There are two ways of interacting with our virtual environment:
Quest 2 + Hand-held Controllers
The participant puts on the Quest 2 headset and stands within a demarcated space on the ground. They use two hand-help Quest 2 controllers in order to move. The controllers are moved in a natural swimming motion. The participant must hold down a button at the start of a movement and release the button at its end. There is another button for grasping objects. The direction of the swimming motion determines the direction in which the participant will be propelled.
Quest 2 + Hand Tracking
The participant puts on the Quest 2 headset and stands within a demarcated space on the ground. They must move their hands in the natural swimming motion while keeping their fingers together as one would while swimming. The direction of the swimming motion determines the direction in which the participant will be propelled.
Technology used
- Oculus Quest 2 headset and controllers was used as the main interface, because it does not need to be connected with a cord, which gives users more freedom. We also had the possibility to borrow two Quest headsets, which helped the development process.
- TV screens were used for spectating
- Unity is a real-time development engine made for facilitating collaboration and building games and other interactive experiences. It was used to build the environment, because we had previous experience with Unity within the team.

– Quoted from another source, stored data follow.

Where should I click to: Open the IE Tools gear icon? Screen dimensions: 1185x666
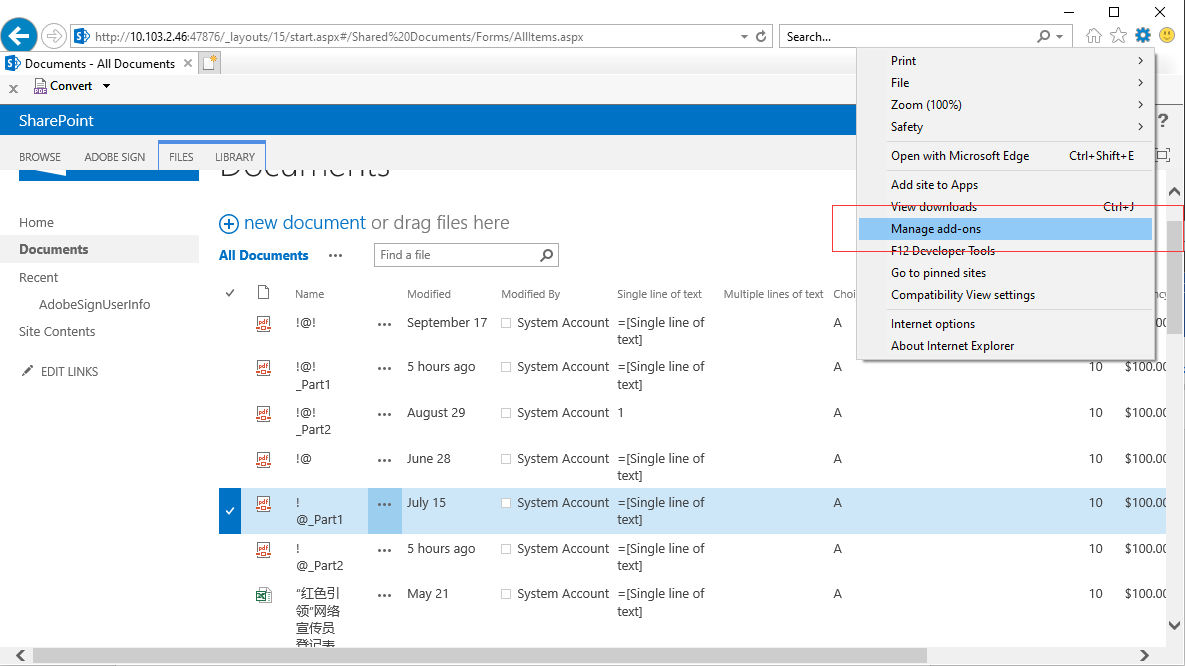[1143, 36]
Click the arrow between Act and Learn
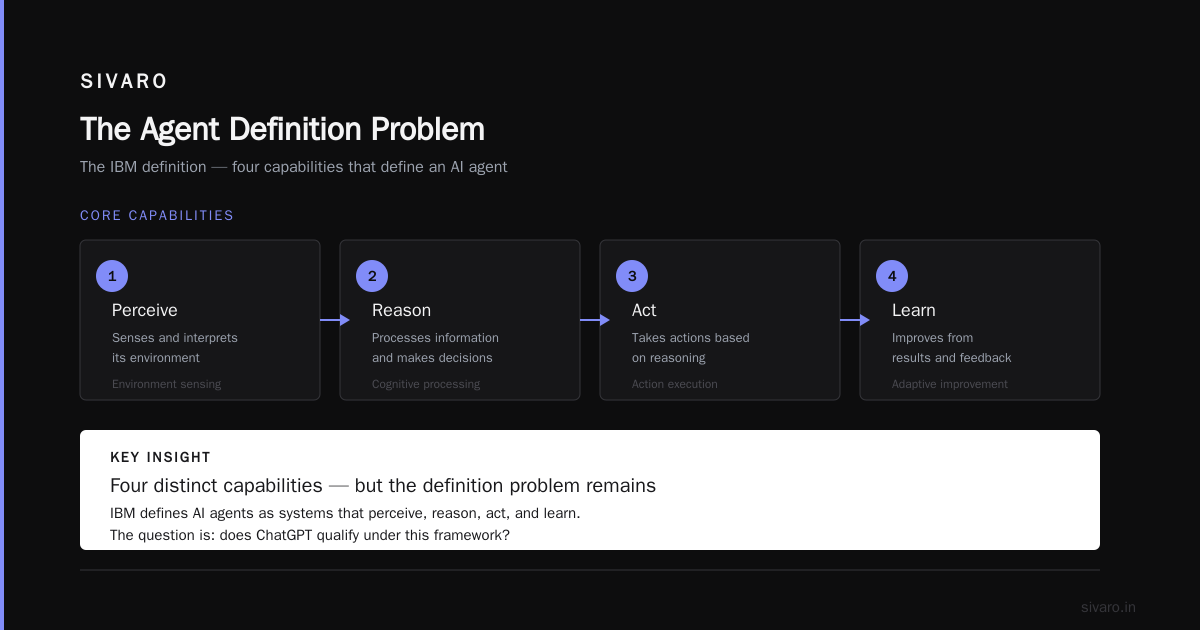The width and height of the screenshot is (1200, 630). click(855, 320)
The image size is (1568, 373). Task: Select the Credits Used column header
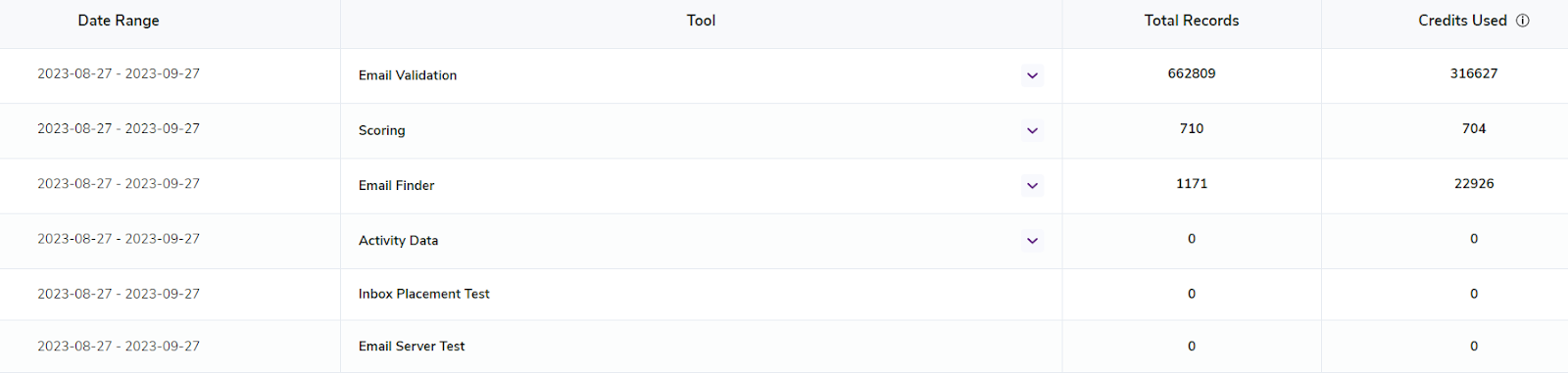1462,21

- Blender is a free and open source software commonly used for 3D modeling and animation. We used Blender to create our own 3D models which we could import into Unity, and we opted to use this tool because we had experience with this within the team too.
- Github was used for collaborative working, planning and task tracking
- Discord was used for communication
- Google Drive, Docs, Slides etc. were used for note-taking, making presentations, preparing submissions and record keeping
Who is it for?
Submergency is built for a large variety of people, there is something for everyone. Experiencing the reality of our oceans through a novel swimming experience is exciting for adults and children alike. The ocean is filled with things like plants, beautiful fish, and unfortunately plastics. This project hopes to raise awareness about the problem of plastic pollution for adults and children alike.
Who made it?
Submergency was created by Akshata Murdeshwar, Jacky Liu, Linnéa Gustafsson, Saga Palmér, Shiqi Gong, and Sofia Bergqvist as a part of the Advanced Graphics and Interaction course at KTH Royal Institute of Technology during the autumn of 2023.
The process
The environment
Most of the rocks are free downloaded 3D models but with different applied textures and normal maps. LODs are also added to all rocks. They are all saved as prefabs and placed out in different locations in the environment. Some rocks and corals (including the materials) are however modeled by us, and so is the kelp that we have used to decorate the environment. The kelp was also animated through weight painting and rigging.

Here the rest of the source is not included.